■ SOURCE DATA

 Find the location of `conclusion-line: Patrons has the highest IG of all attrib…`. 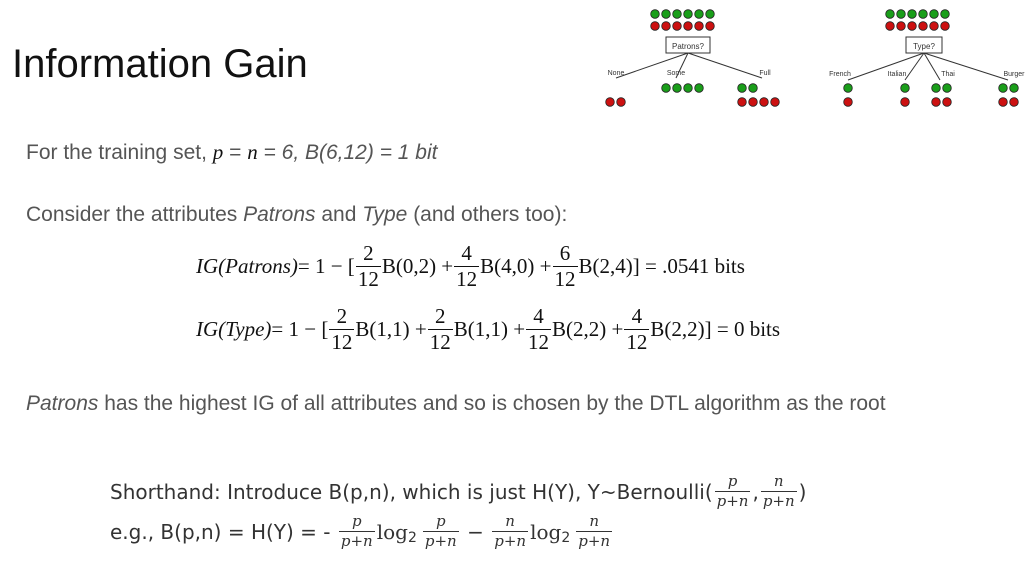

conclusion-line: Patrons has the highest IG of all attrib… is located at coordinates (456, 404).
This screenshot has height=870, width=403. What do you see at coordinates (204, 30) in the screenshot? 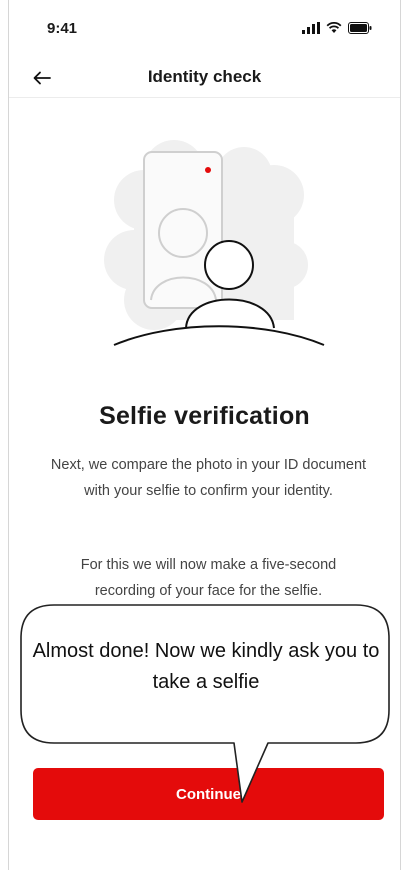
I see `status-bar: 9:41` at bounding box center [204, 30].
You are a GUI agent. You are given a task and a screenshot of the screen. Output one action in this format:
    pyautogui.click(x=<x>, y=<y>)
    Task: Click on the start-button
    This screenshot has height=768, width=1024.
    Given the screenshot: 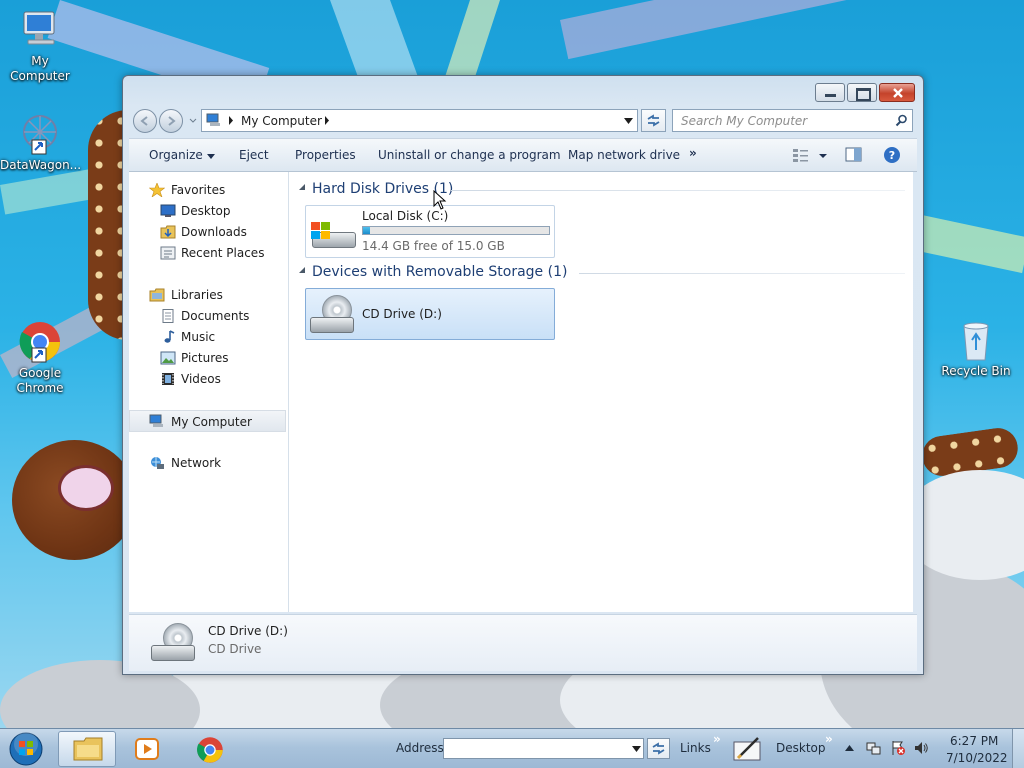 What is the action you would take?
    pyautogui.click(x=26, y=749)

■ ASSIGNMENT
Can you convert the material, from its beginning through the line containing "conclusion-line: Patrons has the highest IG of all attrib… is", into a JSON list of strings with one string per line and no blank lines? Leave the pictures out.

■ TASK SOLUTION
[
  " Find the location of `conclusion-line: Patrons has the highest IG of all attrib…`. ",
  "conclusion-line: Patrons has the highest IG of all attrib… is located at coordinates (456, 404)."
]